3) What are the challenges of supporting iterative computations such as 
Machine Learning on top of MapReduce? Give a solution to address these 

Question 3: Storage Systems

We are building a storage system in which the actual storage is somewhat
distinct and possibly subject to tampering.

1) How can we make sure that files we access have not been modified?

2) Now we would like to load the file lazily using demand paging. What
problems does this introduce and how might we address them?

3) If we are storing multiple copies anyway for disaster tolerance, how might 
this help us with tampering?

4) Assuming a block-device model, what changes might we make to support 
these kinds of secure accesses?

(Spring 2012 - Joseph & Culler):

Time and Factors in Distributed Systems

A key factor that differentiates distributed systems from systems
running on a single computer is the lack of global time.  Each of
the components in a distributed system typically maintains its local
clock and timestamps of various sorts are exchanged in messages. 
An obvious example is the Network Time Protocol (NTP). Unfortunately,
the communication of clocks uses essentially the same basic mechanisms,
and suffers the same vagaries, as all other information transfer within 
the distributed system, and this places certain fundamental limits on
distributed system operation.

1.	Briefly outline how clocks and/or timestamps are used at various
	levels of distributed systems, such as the transport layer, the
	filesystem, or applications (e.g., web applications).

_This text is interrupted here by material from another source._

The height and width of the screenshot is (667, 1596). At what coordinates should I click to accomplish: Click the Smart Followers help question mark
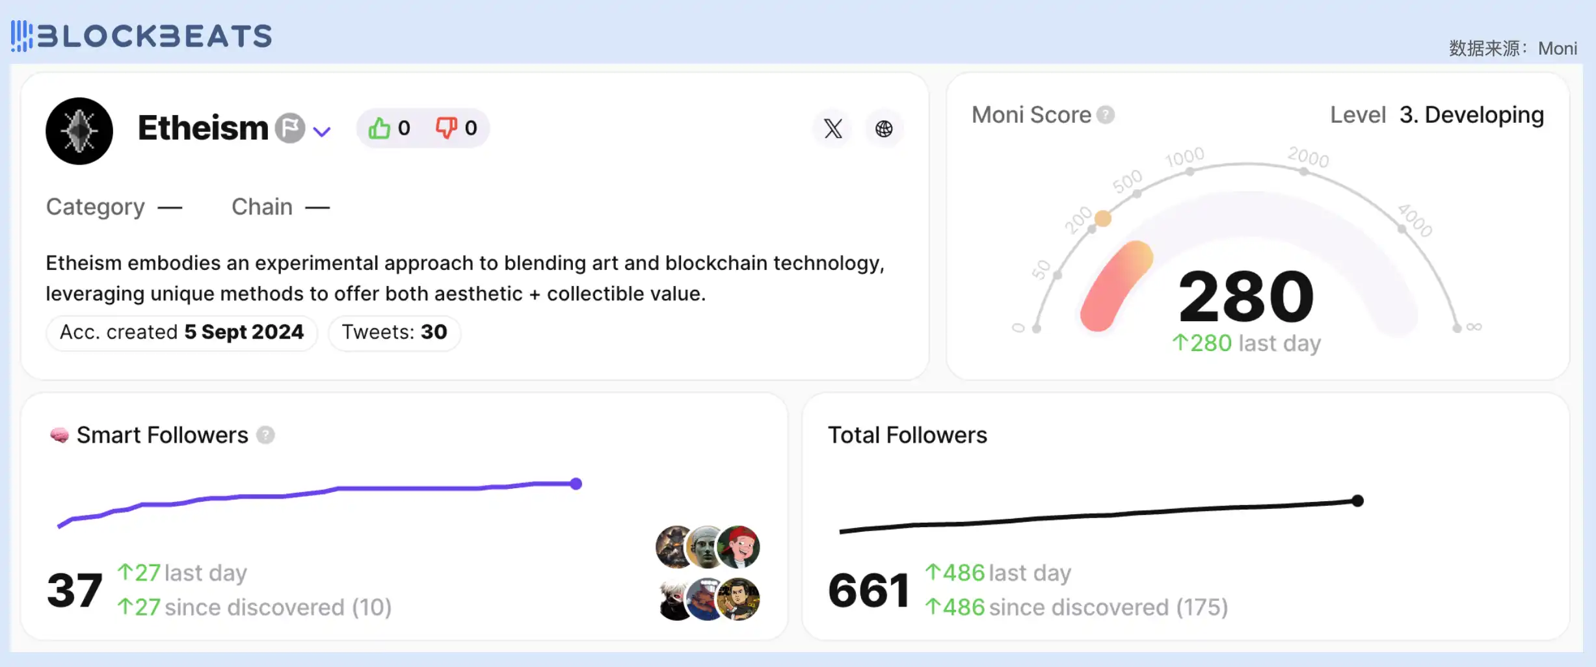265,435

2.	There has been quite a bit of progress in reducing the end-to-end
	latency of communication networks and increasing the transfer
	bandwidth. What impact does this have on the uses that you have

3.	What additional benefits would derive from improving the
	predictability of communication behavior, say by improving the
	worst-case (as opposed to the best-case) latency?  Why is this
	kind of guarantee hard?

4.  	What measures can be taking in the distributed algorithm, i.e.,
	the protocol to overcome faults, foibles, and limitations in
	currently deployed systems and networks?

5.	Overall, would you prefer improvements in maximum performance or

Hint: Sometimes formalizing performance characteristics can simplify
discussion of system design trade-offs.

Disconnected Operation in File Systems

In this question, we'll explore the challenges of associated with
intermittent connectivity in the Coda client-server distributed file system.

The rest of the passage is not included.